Após a venda dos terrenos para particulares, não haverá mais gestão compartilhada com o governo. Isso quer dizer que pessoas e empresas serão os únicos donos.
O que dizem especialistas e órgãos do governo?
Painel Mar
Como a entidade vê a proposta:
– “ameaça às praias, rios, lagoas e mangues, dá aval para a indústria imobiliária degradar, além de expulsar comunidades tradicionais de seus territórios”;
– futuramente, com o avanço do mar, os terrenos precisarão ser desocupados, o que vai gerar custos para o governo;
– a proposta pode impulsionar a criação de praias privadas e uma eventual abertura de um mercado para a construção de hotéis, resorts e cassinos em beira de rio e mar;
– cita que estudos do Plano Nacional de Adaptação à Mudança do Clima (PNA) mostram que mesmo que o mundo pare de emitir os gases do efeito estufa, os impactos causados pela absorção de calor pelo oceano, como o aumento do nível do mar, continuarão por décadas. Dados da Universidade de São Paulo (USP) revelam aumento do nível do mar de cerca de 4 milímetros por ano. “É imprescindível que as áreas costeiras comecem a ser recuperadas e restauradas (restingas, manguezais e apicuns) recuperando sua função ecológica não só de absorção de carbono mas como barreiras naturais à elevação do nível do mar”, explica a nota;
– cita estudo do Ministério do Meio Ambiente, de 2018, que mostra que há “avançado processo erosivo em 40% da costa brasileira”. Diz que a, partir da proposta, a erosão será intensificada, causando o chamado “estreitamento da costa” “até o colapso do turismo com a supressão das praias”;
– a entidade sugere que seria interessante fortalecer a Secretaria do Patrimônio da União (SPU) para um aumento da arrecadação a partir do imposto cobrado pela ocupação das áreas e uso desse dinheiro para lidar com mudanças climáticas.
O cientista Carlos Nobre, especializado em aquecimento global, afirma que “se não controlarmos o efeito estufa, até o final do século, o mar vai subir de 80 cm a 1 metro”. Para ele, ao invés da proposta, é necessário um plano, a longo prazo, para retirada das comunidades ribeirinhas dos terrenos de marinha, já que o aumento das marés e ressacas mais fortes são invevitáveis. “Completamente sem sentido tornar propriedade privada quando, no final desse século, essas áreas serão mar”, disse.
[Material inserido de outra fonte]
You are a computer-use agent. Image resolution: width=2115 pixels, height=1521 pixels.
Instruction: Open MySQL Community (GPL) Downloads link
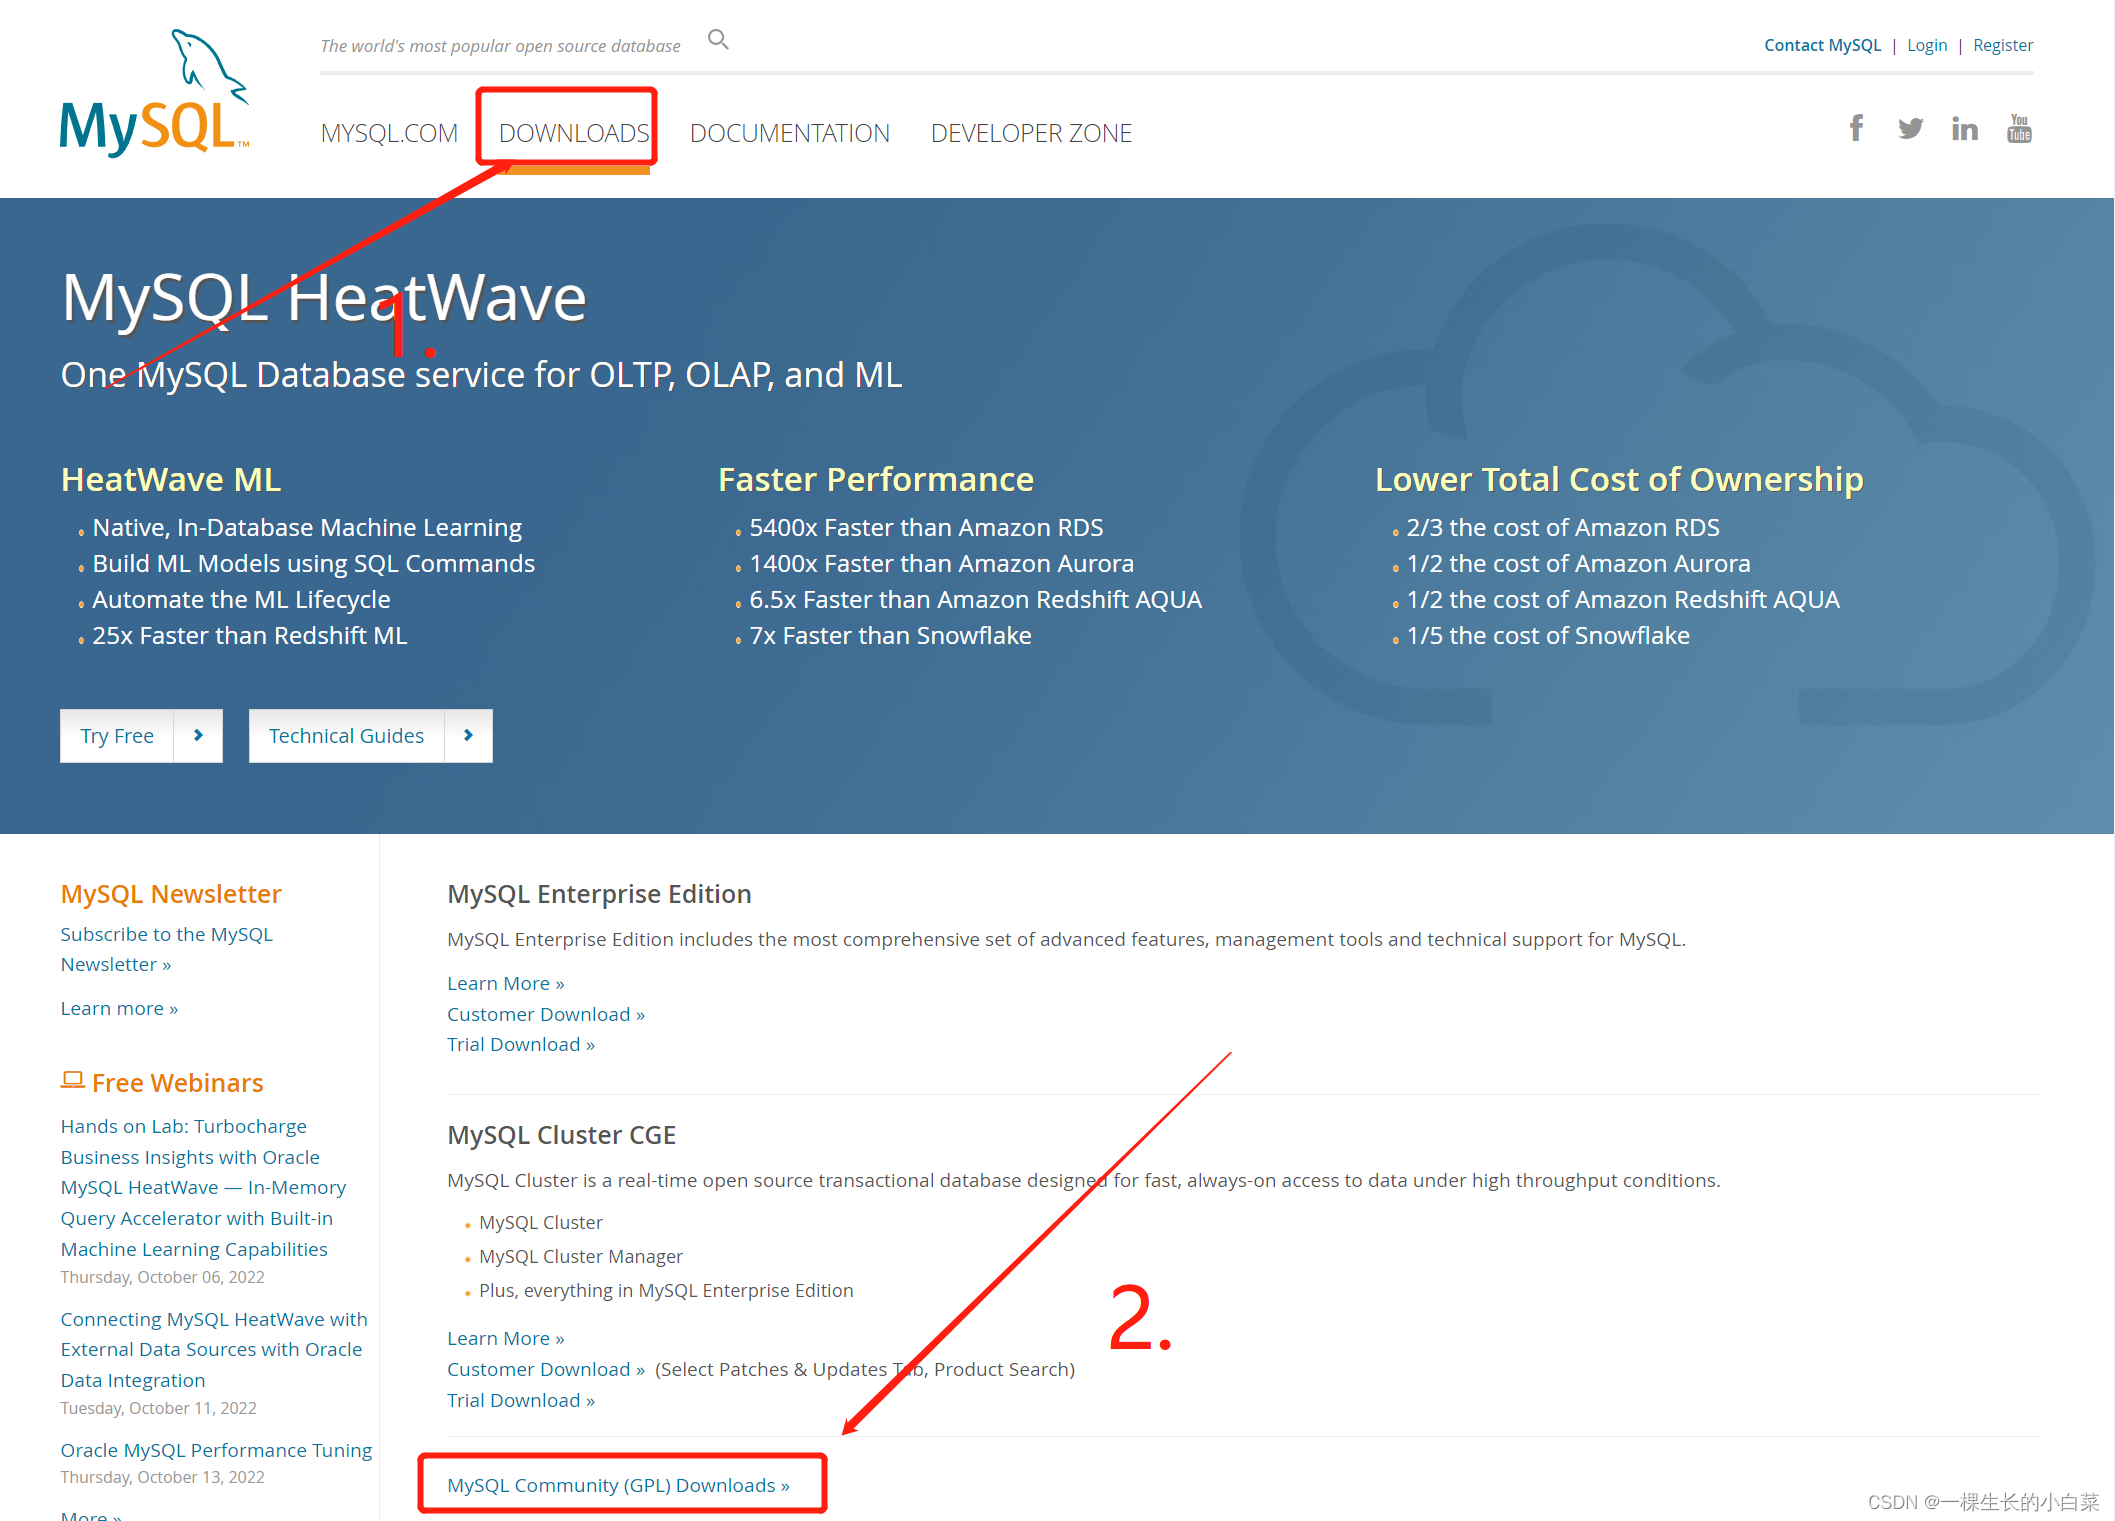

Suelly Araújo, do Observatório do Clima, identifica no projeto um “grande lobby” do setor turístico de resorts. Segundo ela, trabalho de pessoas que vendem produtos na praia, em barracas e quiosques, será ameaçado com o estabelecimento de áreas privativas.
O Ministério dos Povos Indígenas (MPI) sustenta que “a gestão tradicional promovida pelas comunidades indígenas, fundamentada em conhecimento socio-tecno-ecológico profundo, resulta em práticas de conservação sustentável que impedem a degradação ambiental, a extinção de espécies e contribuem com a desaceleração das mudanças climáticas”.
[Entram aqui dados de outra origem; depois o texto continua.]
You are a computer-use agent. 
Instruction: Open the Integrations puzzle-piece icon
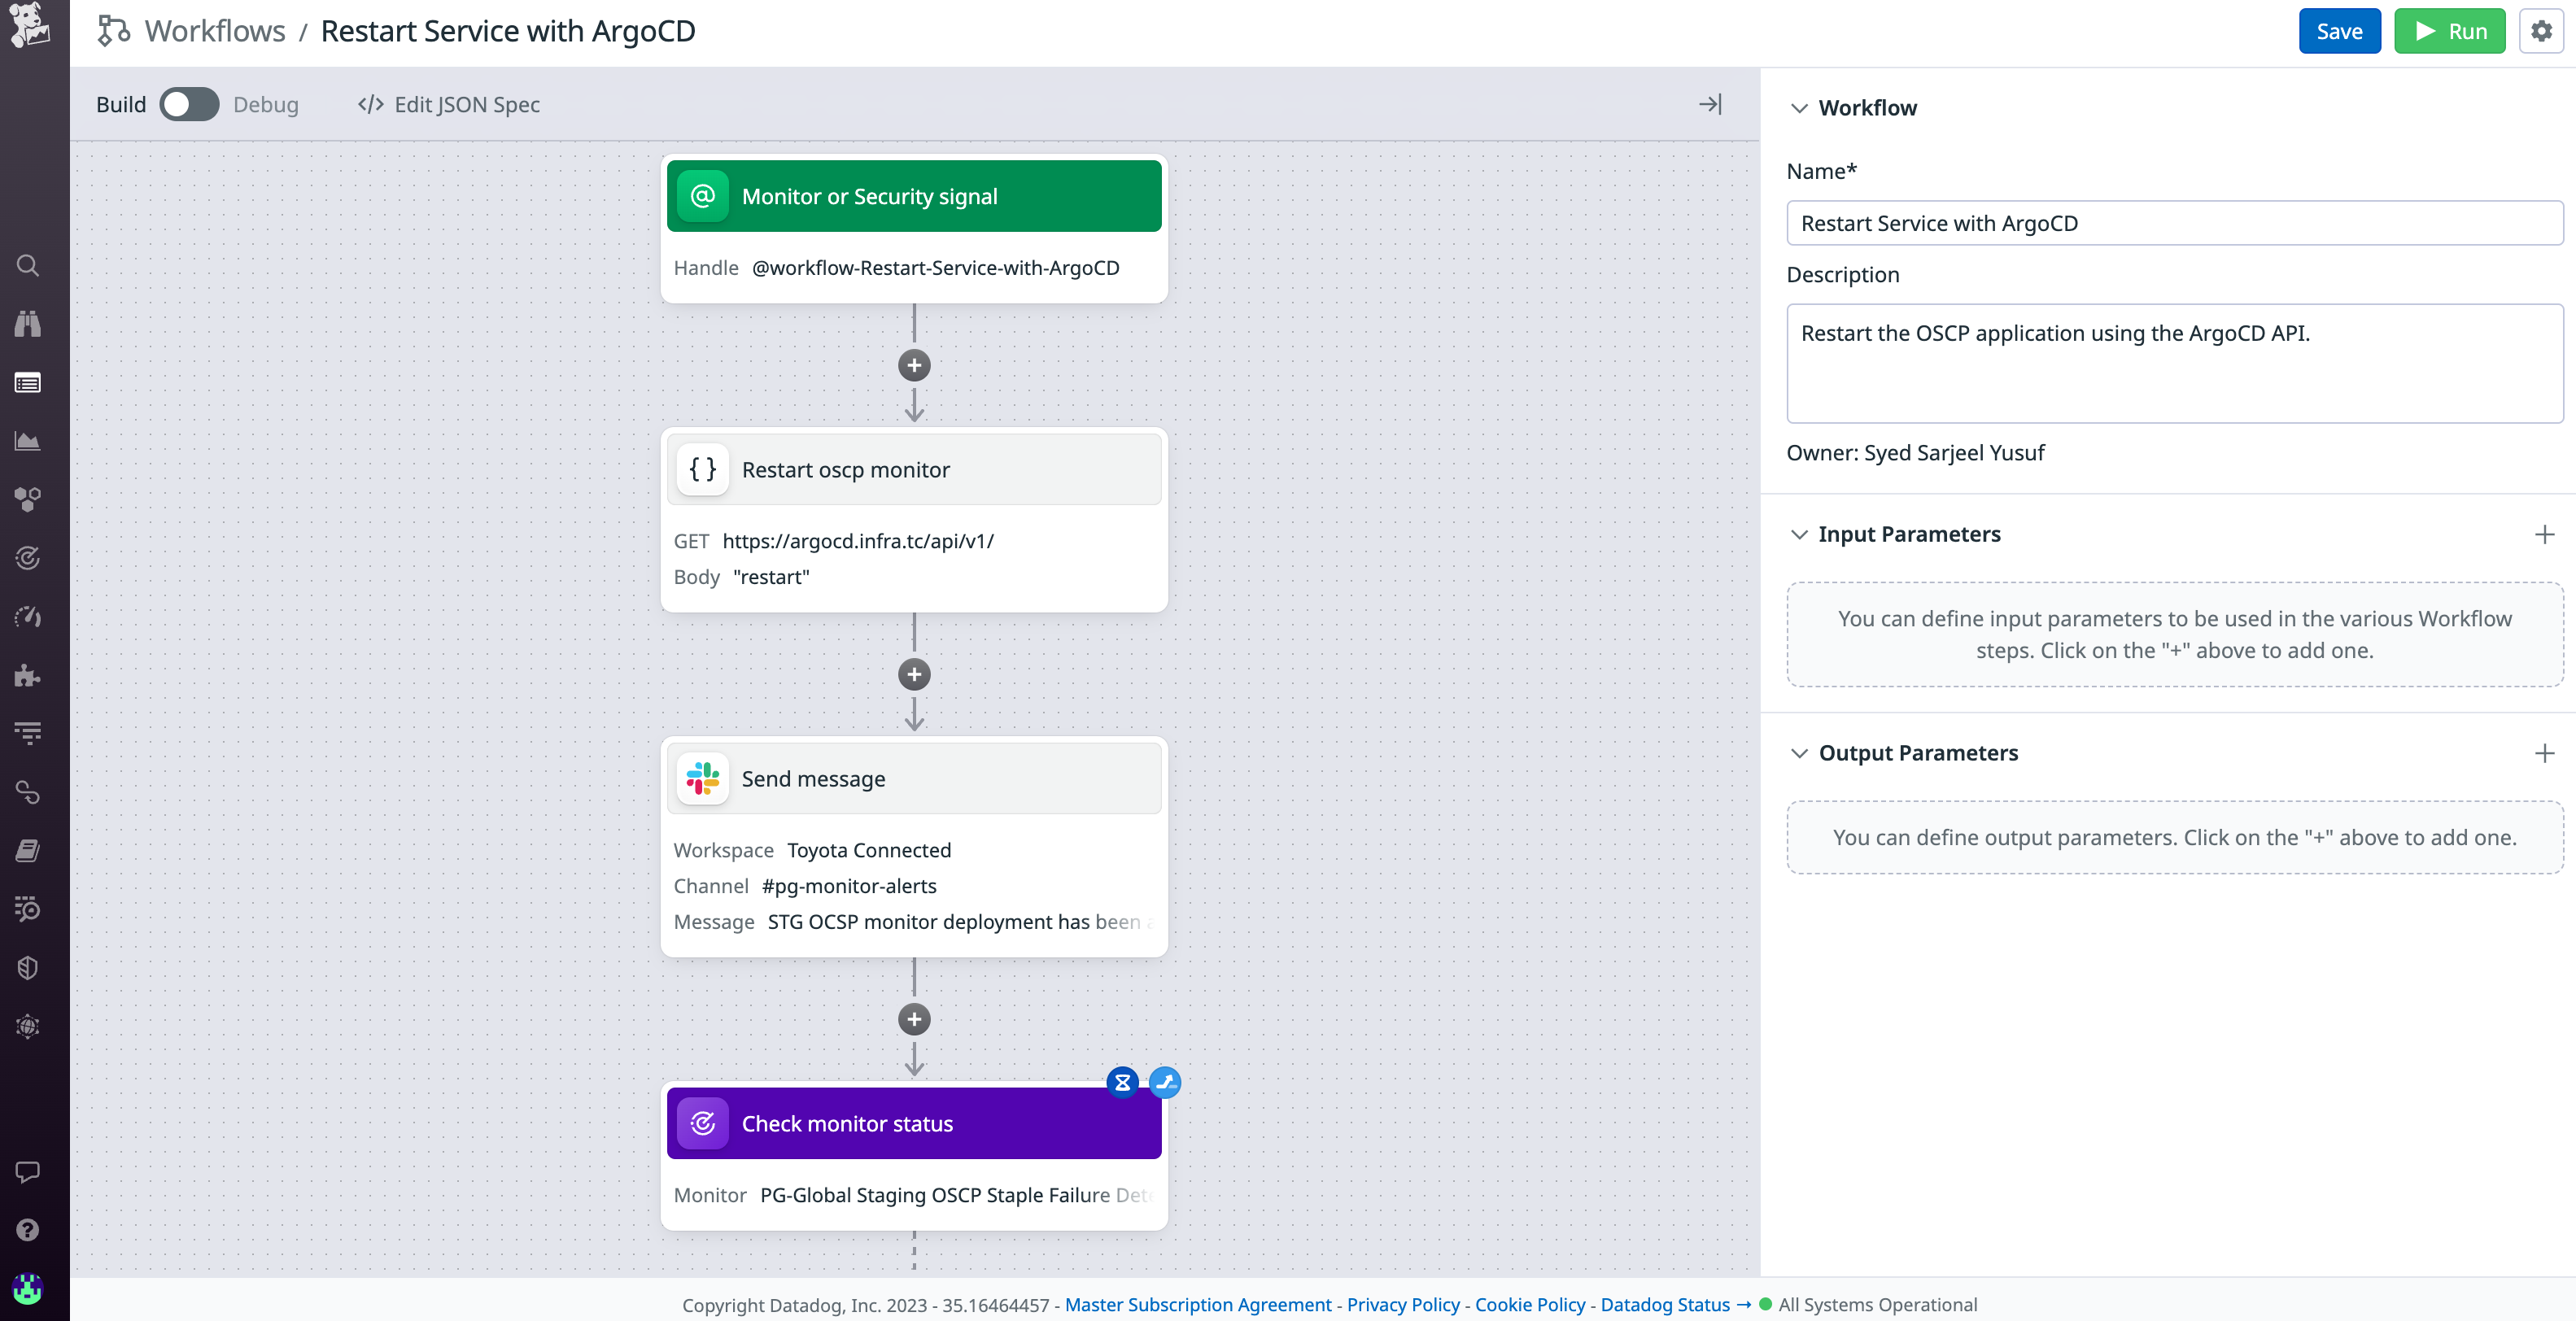coord(27,675)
MMA e Movimento de Pescadores e Pescadoras Artesanais do Brasil (MPP) também são contra a medida.
Exemplo prático
Segundo a plataforma Painel Mar, em Balneário Camboriú (SC), “a supressão das dunas e praias por calçadões e avenida beira-mar durante as últimas décadas acarretou severos impactos tais como a diminuição da área de lazer da praia central e o sombreamento da praia”.
“A privatização de lucros e a socialização de prejuízos acarretou custos milionários para o alargamento da praia, custeados por empresários locais, mas que a grande maioria dos municípios brasileiros não possuem condições financeiras sequer de realizar um projeto desta natureza. Outro exemplo é o que vem ocorrendo na cidade de Atafona, litoral norte do Estado do Rio de Janeiro, onde o mar avança em média 2,7 metros por ano, mas já chegou a aumentar até oito
metros em alguns anos, como entre 2008 e 2009, causando diversos prejuízos e transformando a cidade em uma cidade fantasma”, explica a entidade.